Summon - RCA - October 22, 25 and 30, 2018
This document serves as a Root Cause Analysis for the Summon service interruption experienced by Ex Libris customers on October 22, 25 and 30, 2018
The goal of this document is to share our findings regarding the event, specify the root cause analysis, outline actions to be taken to solve the downtime event, as well as preventive measures Ex Libris is taking to avoid similar cases in future.
Service interruption was experienced by Ex Libris customers served by theSummon instance at the North America Data Center during the following hours:
- October 22nd 2:20PM-5:20PM CT
- October 25th 9:50AM – 11:48 CT
- October 30th during 11:00AM-1:00PM CT
During those periods Summon search application was intermittently unavailable.
Ex Libris systems engineers immediately identified the cause of the issue and disabled some features in Summon in order to allow search functionality to work properly.
All features were re-activated after ~2 hours, once system stability could be assured.
Root Cause Analysis
Ex Libris Engineers investigated this event to determine the root cause analysis with the following results:
The issues were found to be the result of a load of new content in addition to high search traffic experienced during weekly update of Summon. This caused some search requests to return slower than usual or time out.
Technical Action Items and Preventive Measures
Ex Libris has taken the following action and preventive measures to avoid such an occurrence in future:
- The software was rolled back to a previous version to alleviate the issues for our clients while we research and test.

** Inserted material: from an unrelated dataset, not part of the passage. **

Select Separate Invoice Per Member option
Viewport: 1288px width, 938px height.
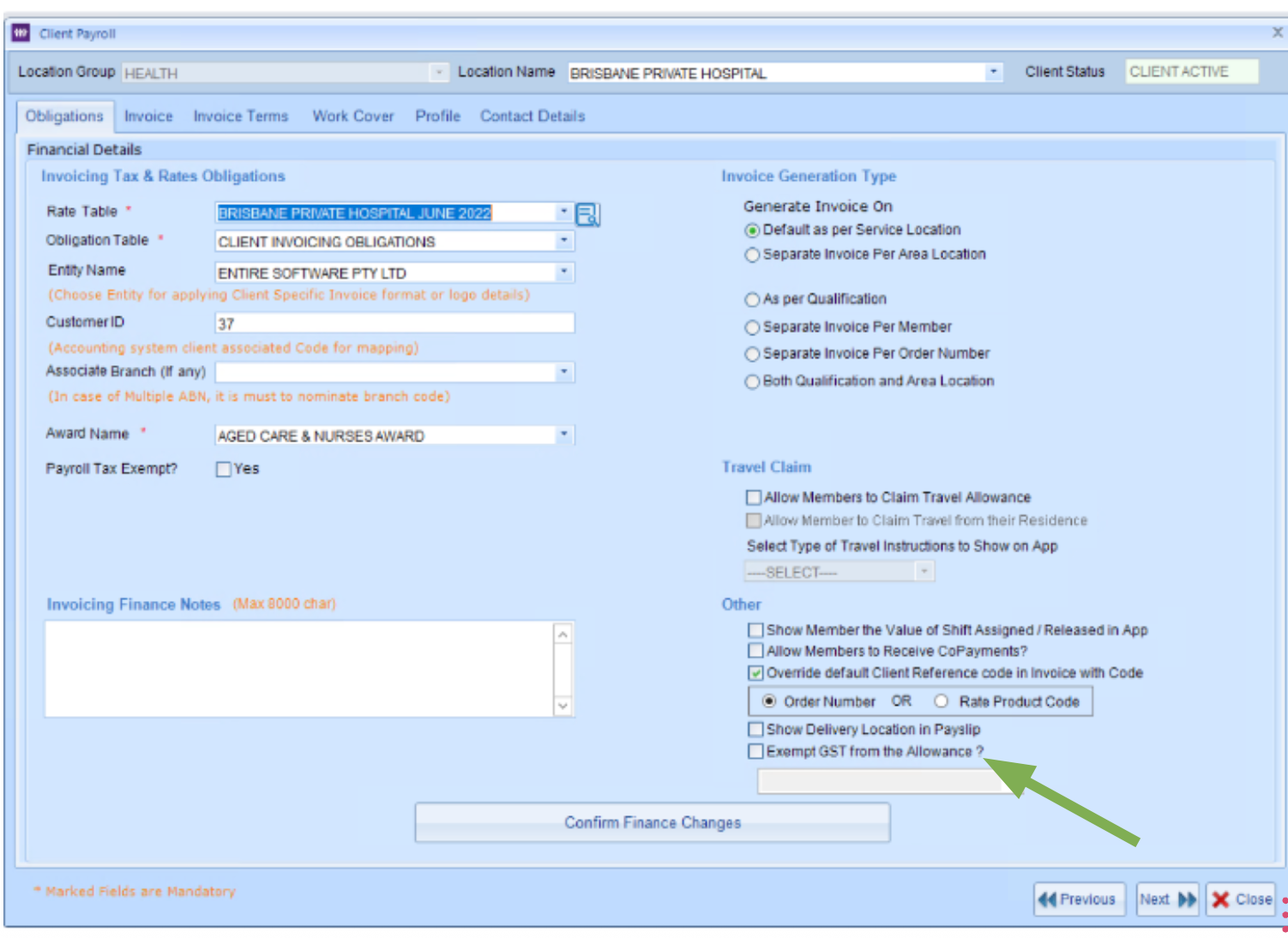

- R&D are currently both enhancing the Summon software to handle this situation in a way that protects Summon end users as well as researching what is possible to prevent the slowness that was seen with the Summon/Beacon connection during this period, particularly focusing on the new Summon data center in DC01.
ExLibris is committed to providing customers with prompt and ongoing updates during Cloud events. Ongoing and prompt updates on service interruptions appear in the system status portal at this address: http://status.exlibrisgroup.com/
- Optimized the content on Summon in order to reduce the impact of high search rate on performance. This helped reduce the duration of the performance degradation but has not resolved it entirely.
- Additional hardware has been added to Summon in order to further optimize performance and help prevent future performance degradation.
|November 6, 2018||Initial Publication|